I agree, and I would also say that also holds true for any period from the late medieval/early renaissance period onwards. But forced to choose between these, it'd either be 1875-1899 or 1950-1974


----------



## SanAntone (May 10, 2020)

The simple breaking up the centuries along 25 year lines does not match my own preferences, which usually tend to straddle the turn of centuries, e.g. 1885-1910 or other periods which are not so cleanly articulated. Also, there is really no single 25 year period which contains most of the music I love.

So no vote from me.


----------



## Olias (Nov 18, 2010)

1775-1799

Mozart's best operas, piano concerti, string quartets, clarinet concerto, etc.
Haydn's Paris, Channel, and London Symphonies, along with all those great string quartets.
Beethoven has already come out with 10 piano sonatas, a piano concerto, and is composing his 1st symphony and Op 18 quartets

Josephine Vienna in the 1780s is the one place I would time travel to if I could.


----------



## haziz (Sep 15, 2017)

I would pick the entire 19th century, where the vast majority of my favorite compositions lay. However, if forced to pick only one quarter century it would be 1801 to 1825, thanks to one composer, Beethoven, although I probably have more favorite compositions in the 1876-1900 thanks to Tchaikovsky and numerous other Romantics.


----------



## HerbertNorman (Jan 9, 2020)

Very narrow and a very tough one, but I voted 1825-1849 ... 
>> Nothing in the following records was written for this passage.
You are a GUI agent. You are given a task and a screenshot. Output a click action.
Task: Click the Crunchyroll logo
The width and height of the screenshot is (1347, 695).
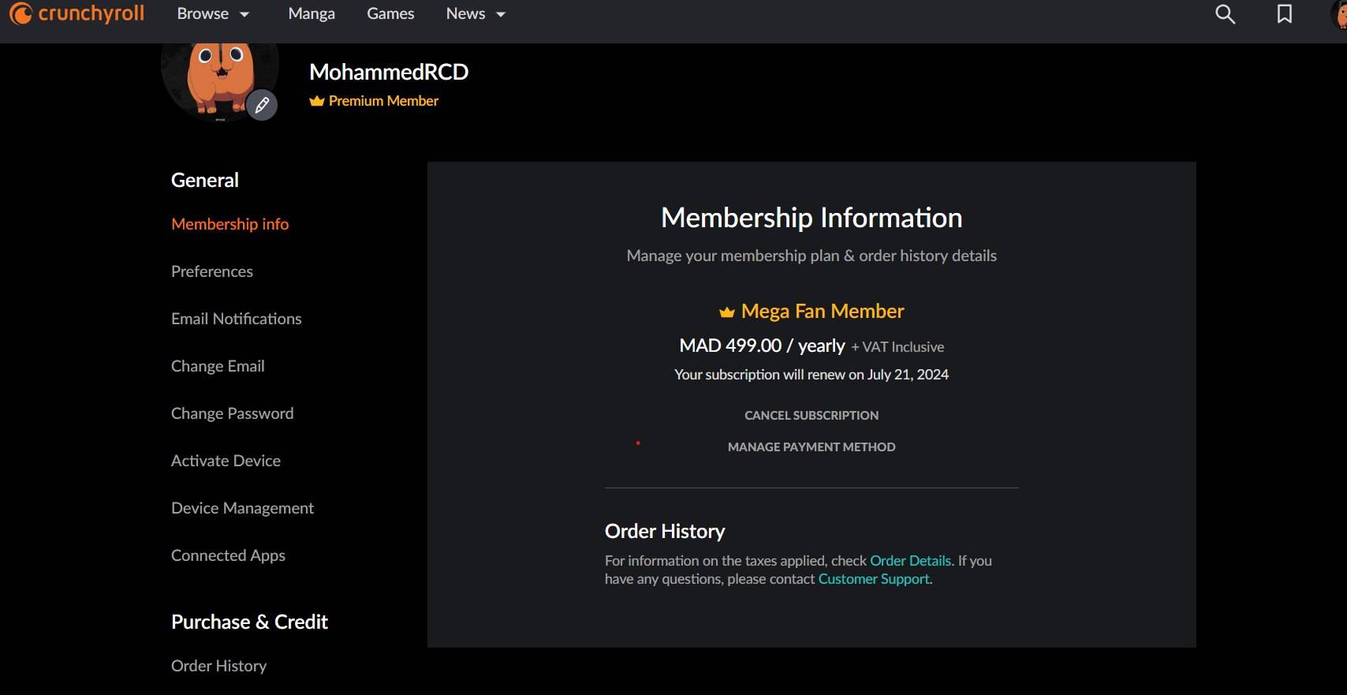[77, 13]
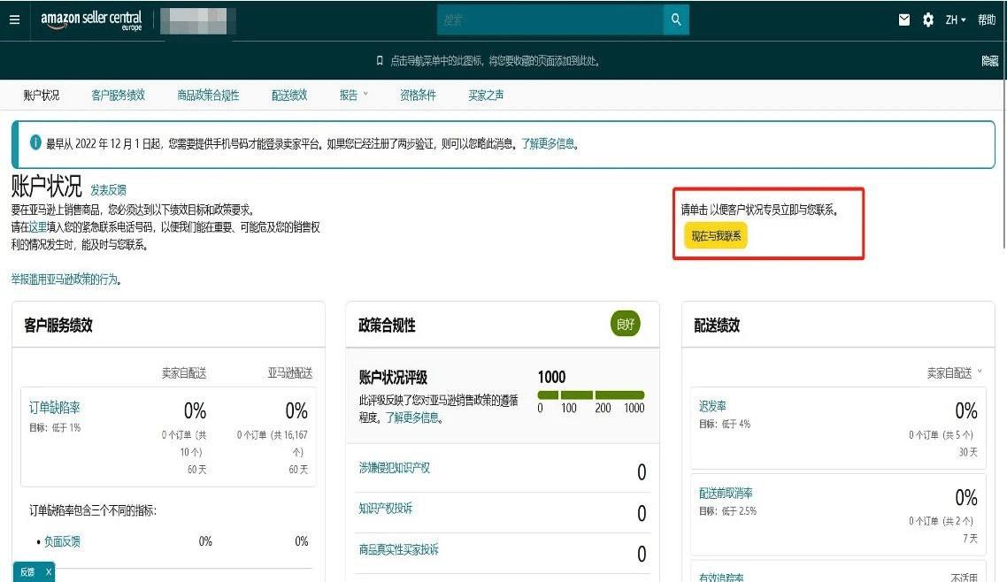Click the 良好 status badge on 政策合规性
Viewport: 1007px width, 582px height.
click(x=624, y=324)
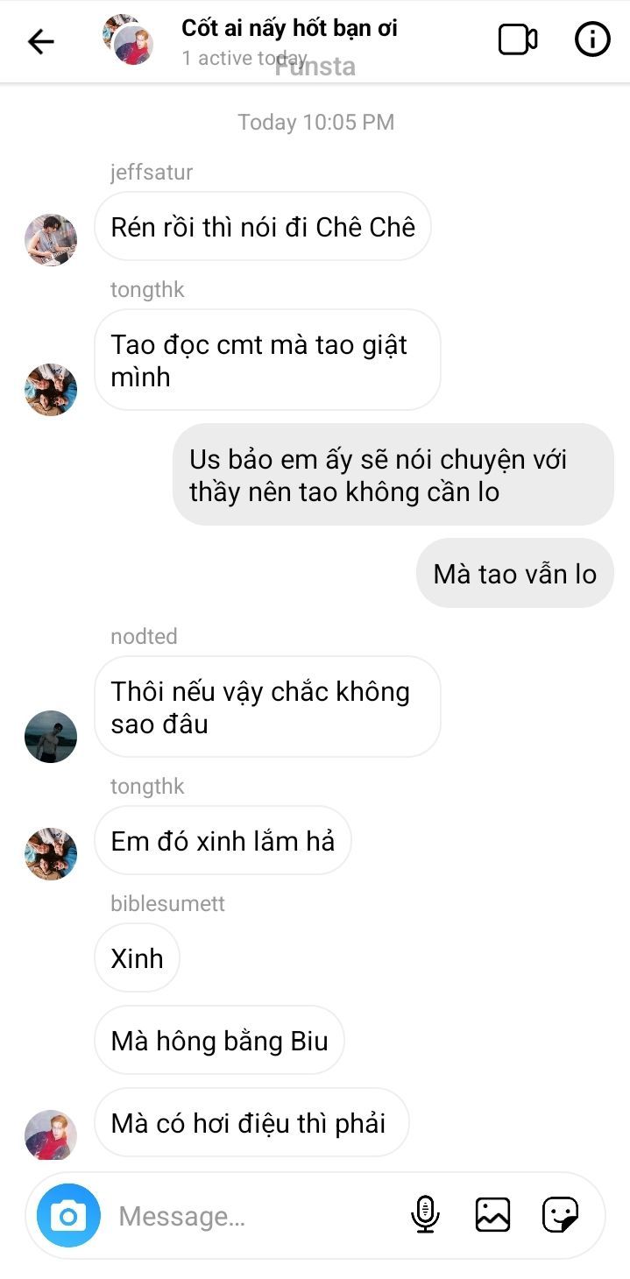Screen dimensions: 630x1279
Task: Open the camera from message bar
Action: (68, 1216)
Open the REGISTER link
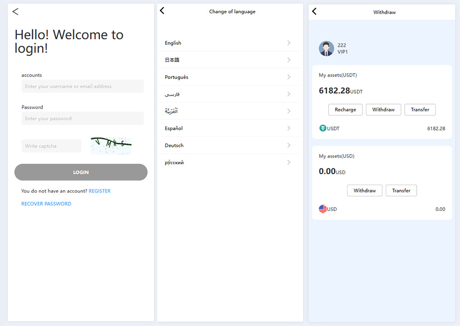The height and width of the screenshot is (326, 460). point(100,191)
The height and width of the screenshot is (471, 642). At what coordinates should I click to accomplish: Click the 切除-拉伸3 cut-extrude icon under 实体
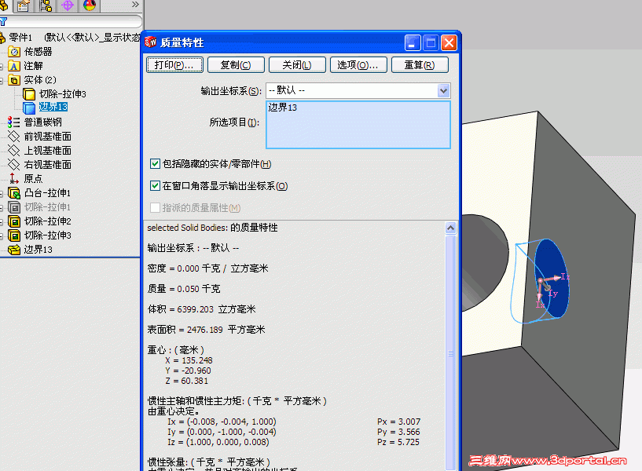pos(31,93)
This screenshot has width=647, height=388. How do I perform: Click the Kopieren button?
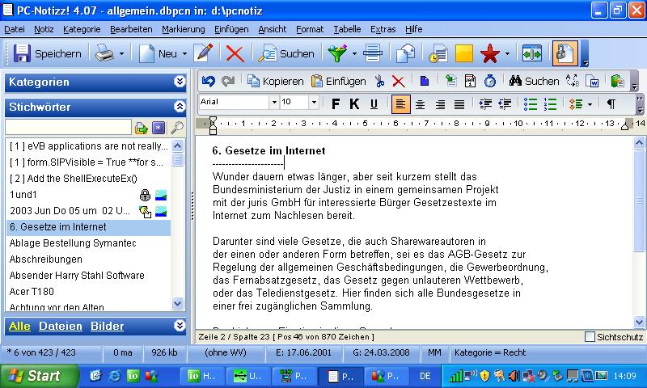click(275, 81)
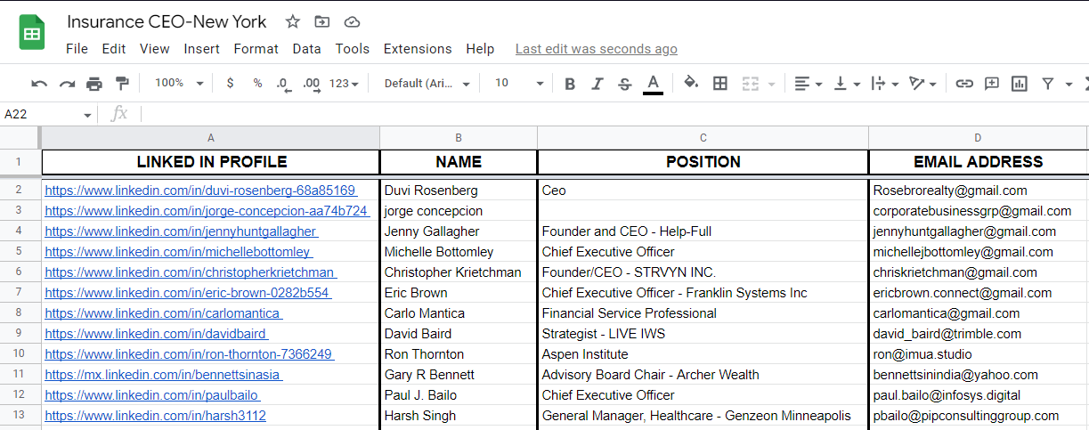Select the paint format roller
Screen dimensions: 1089x430
122,84
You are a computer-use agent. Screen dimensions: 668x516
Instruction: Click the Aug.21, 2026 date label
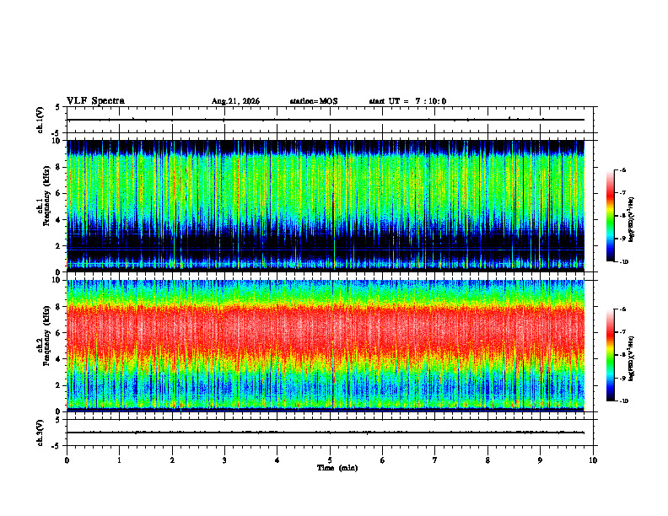click(x=235, y=101)
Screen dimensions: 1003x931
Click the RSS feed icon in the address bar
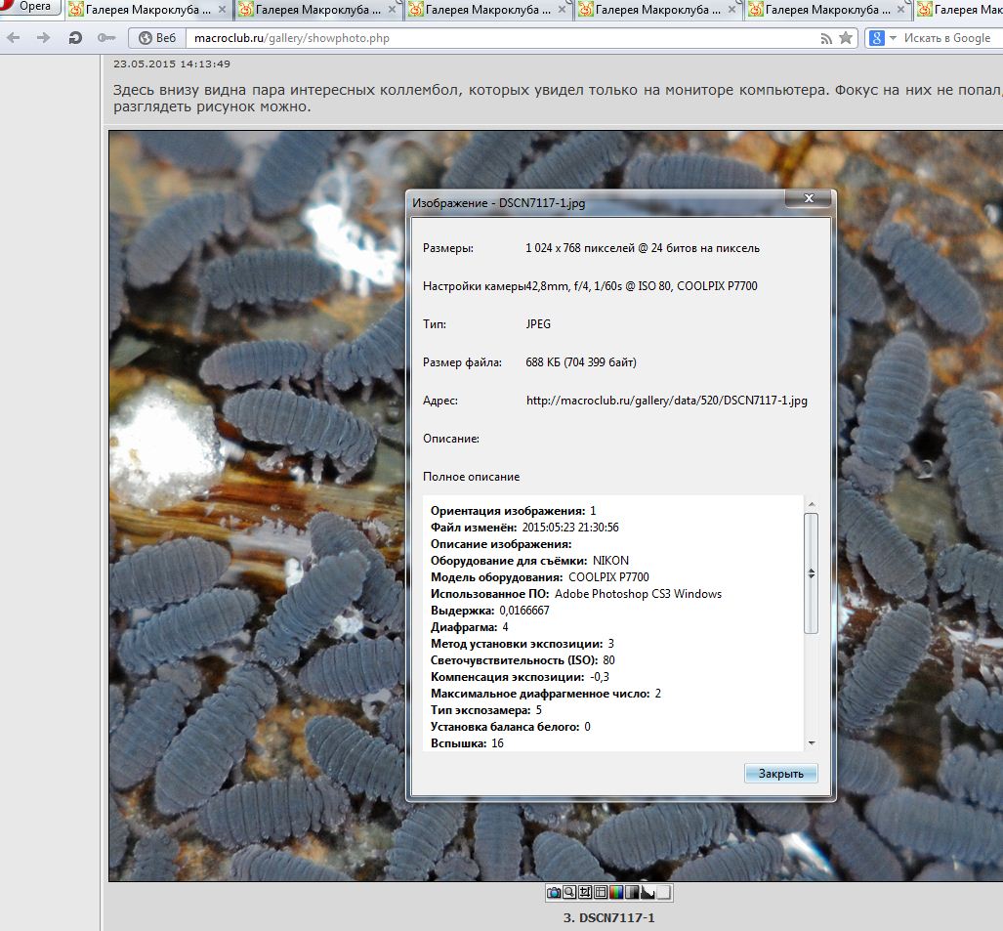click(x=826, y=38)
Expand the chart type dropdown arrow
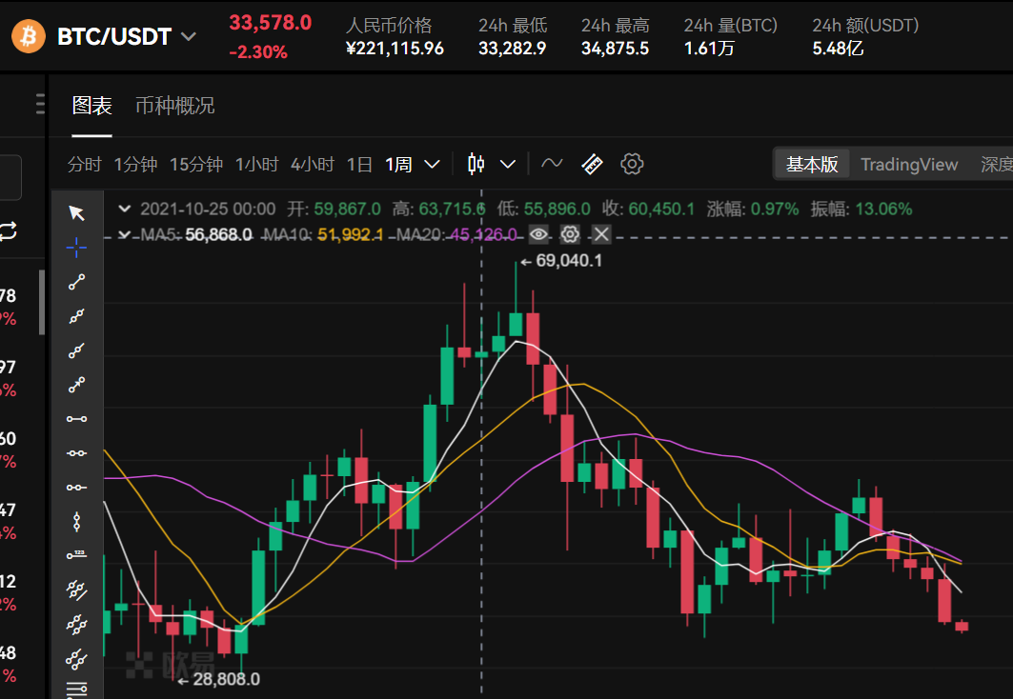This screenshot has height=699, width=1013. (508, 164)
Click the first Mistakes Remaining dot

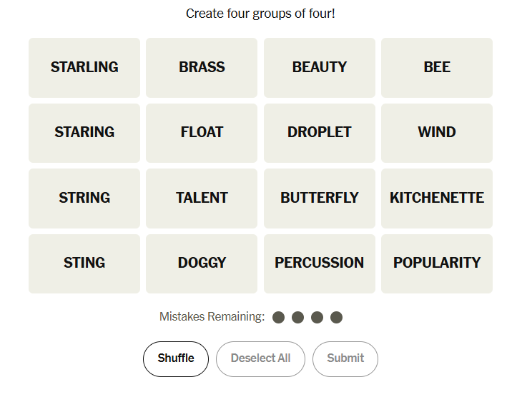coord(279,317)
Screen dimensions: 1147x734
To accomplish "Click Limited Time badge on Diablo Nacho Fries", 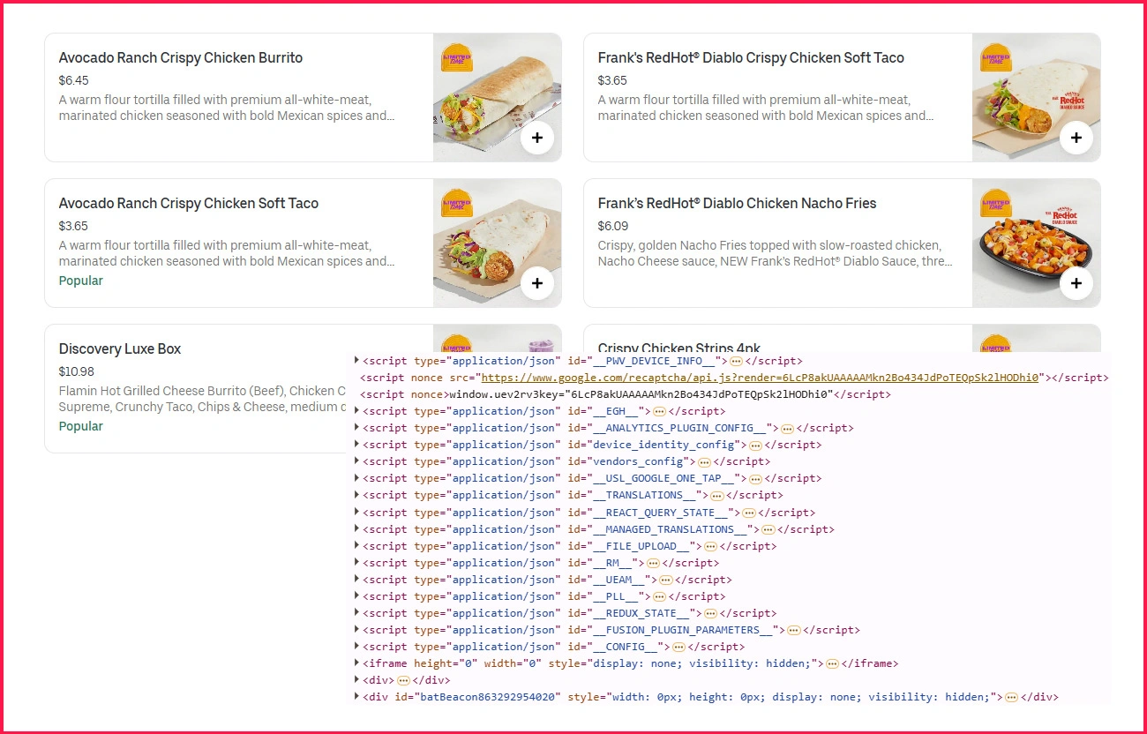I will pos(995,203).
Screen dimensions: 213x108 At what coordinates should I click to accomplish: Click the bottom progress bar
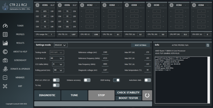(93, 104)
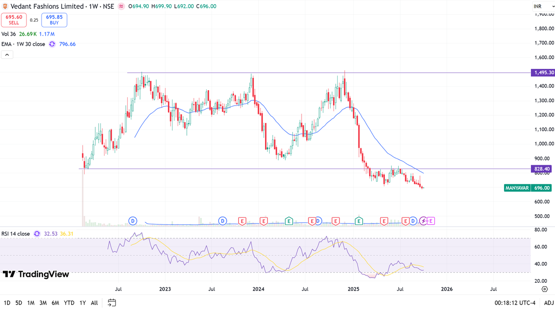Click the purple 828.40 price level label

point(541,169)
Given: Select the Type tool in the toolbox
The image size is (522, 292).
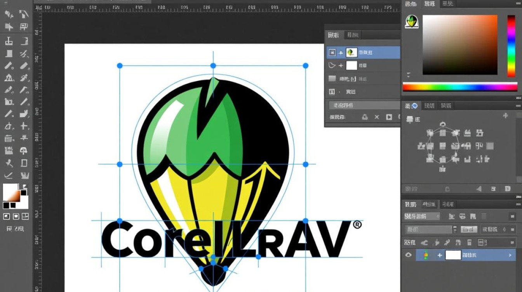Looking at the screenshot, I should pos(23,127).
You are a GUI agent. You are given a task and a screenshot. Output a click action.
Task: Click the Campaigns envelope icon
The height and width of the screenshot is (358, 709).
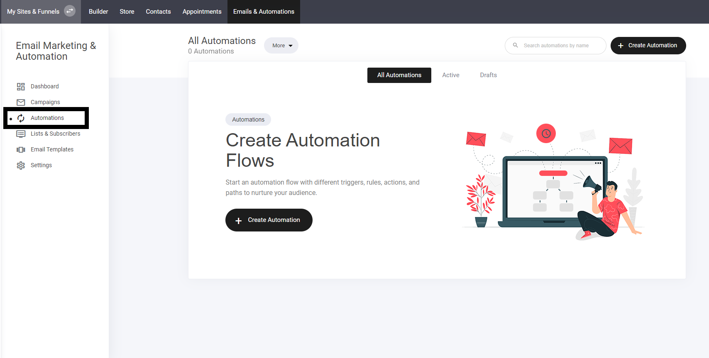tap(21, 102)
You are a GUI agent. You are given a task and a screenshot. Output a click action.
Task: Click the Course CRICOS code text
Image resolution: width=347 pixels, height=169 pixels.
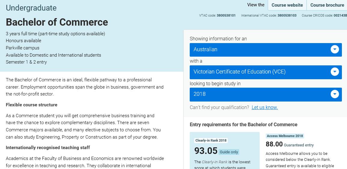coord(324,15)
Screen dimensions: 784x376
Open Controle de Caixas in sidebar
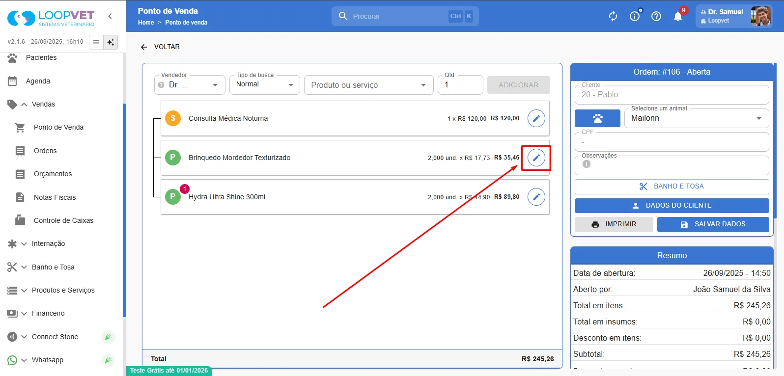click(63, 220)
But this is such a hard one . I voted because I like Schubert and he composed some of his finest works in this timeframe...


----------



## science (Oct 14, 2010)

I'm thinking 1500-1524.


----------



## Roger Knox (Jul 19, 2017)

mbhaub said:


> '59 to '64? What's your passion in that five year period? There was the Poulenc Gloria, Shostakovich wrote the first cello concerto, Kodaly wrote his only symphony, Walton his second, Ligeti wrote Atmospheres, Shostakovich the Babi Yar symphony, Bernstein came out with Kaddish symphony. There was so much more - works by W. Schuman, Sessions, Stockhausen, Diamond, Henze and so many others. And so little of it is known, played or even recorded.
> 
> I voted 1875-1899. All the symphonies of Brahms, most of Tchaikovsky and Dvorak. The early Mahler and the best Bruckner. The Russian Nationalists in full bloom. An enormous part of the standard repertoire came from these 25 years.


Plus the French: Franck, Saint-Saens, Faure, Massenet, D'Indy, Chausson, Chaminade, early Debussy and Satie.


----------



## progmatist (Apr 3, 2021)

1925-49. That was the peak for non-opera Italians Casella, Respighi and Pizzetti. As well as my favorite English composers like Bax, Walton, Vaughan Williams, etc.